I have never been as open about my mental health as I have about other parts of my life – but the Tory government’s dereliction of duty has brought me to speak out, writes Katie Curtis for Mental Health Awareness Week

Let me take a very deep breath.

Hello, my name is Katie and I suffer with anxiety.

Actually, I have ‘panic disorder and generalised anxiety disorder’ – but what are labels between friends?

This week has been Mental Health Awareness Week and, after scrolling through social media and reading brave decisions by many people to discuss their experiences to confront the stigma, I thought I would come out and talk about my life-long struggles with mental health problems. I am not unique; I am actually one of the one in four people who will experience a mental health problem in any given year, and as a woman I was twice as likely to be diagnosed with an anxiety disorder.

Currently nine out of 10 people with mental health problems experience stigma and discrimination, children and young people are being locked up in police cells because there are not enough specialised beds and certainly not enough understanding and people are waiting up to six months for access to NHS talking therapies that are in a lot of instances are inadequate.

I started suffering from panic attacks as a nine-year-old, and have spent my entire adult life fighting this horrible thing. Again, I am not unusual in that respect: 10 per cent of children and young people have a mental health problem, and half of all problems are established by the age of 14.

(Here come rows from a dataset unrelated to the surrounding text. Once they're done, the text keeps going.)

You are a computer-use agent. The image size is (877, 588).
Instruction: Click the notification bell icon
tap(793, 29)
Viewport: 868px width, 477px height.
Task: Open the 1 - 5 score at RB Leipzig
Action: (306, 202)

It is no coincidence that the rise in cases of children and young people needing to access mental health services is linked to the steep rise of child poverty and the continuing impact of benefit cuts to the poorest and most vulnerable. Poverty has a devastating impact on children’s life chances and their emotional well-being. Any programme that is designed to eradicate child poverty needs to be designed to above all improve mental health and well-being.

The government needs to put money where its mouth is and provide local authorities and health and wellbeing boards with the funding to allow for the commissioning of effective mental health services that are tailored to children and young people not as add on to adult services. Devolving the problem but not stumping up the cash for funding the solutions is a dereliction of duty.

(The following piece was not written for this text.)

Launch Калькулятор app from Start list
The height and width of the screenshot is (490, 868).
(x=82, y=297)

It is okay for someone like me; I take regular medication, I have, after many years, been able to access weekly sessions with an NHS psychiatrist and I have the sharp elbows that allow me to state my case to my GP and other medical professions. We can and need to do so much better; I do not want understanding from decision makers because to truly understand you would need to walk in my shoes and at my lowest I would not wish that on my worst enemy. I want to see the political will to change things and the pound notes that are needed to bring parity between mental health provision and other parts of the NHS after all we are talking about services that are saving people’s lives on a daily basis.

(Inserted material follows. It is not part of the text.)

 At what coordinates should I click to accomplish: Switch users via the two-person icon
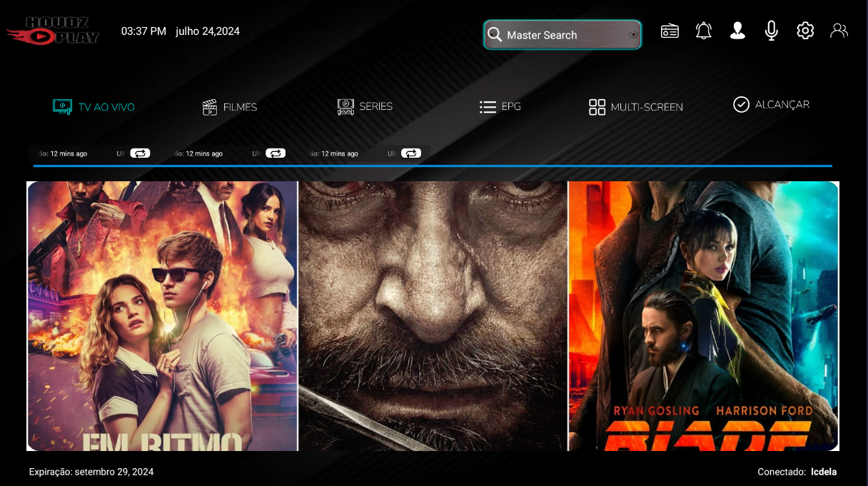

We are told that there is a parity of esteem between mental and physical health but you only have to look at research funding to see that this is nothing more than a nice platitude; for every £1 of health research money a mere six pence goes on mental health and the majority of that goes on treatment, if the government were serious about rebalancing the inequality they should commit to doubling this budget. We need to understand why only 13 per cent of us live with high levels of good mental health and 65 per cent of us experienced a mental health problem at some point in our lives.

I have been reluctant in the past to be as open and honest as I would like to be – partly because my life revolves around being a political animal and a Labour party activist. I have not, since my student politics day at least, felt like people have treated my differently if they know, but I am still concerned that people might think I am not as strong as I need to be and should not have a life in politics. We hear time and time again that we want people in politics to be normal, but every little perceived weakness is exploited to the max and the use of discriminatory language is rife – especially on social media. Within the political sphere we all have a duty – myself included – to ensure that our behavior reflects our principles. When we say we will stand up against hate, we should mean all kinds of discrimination and bigotry.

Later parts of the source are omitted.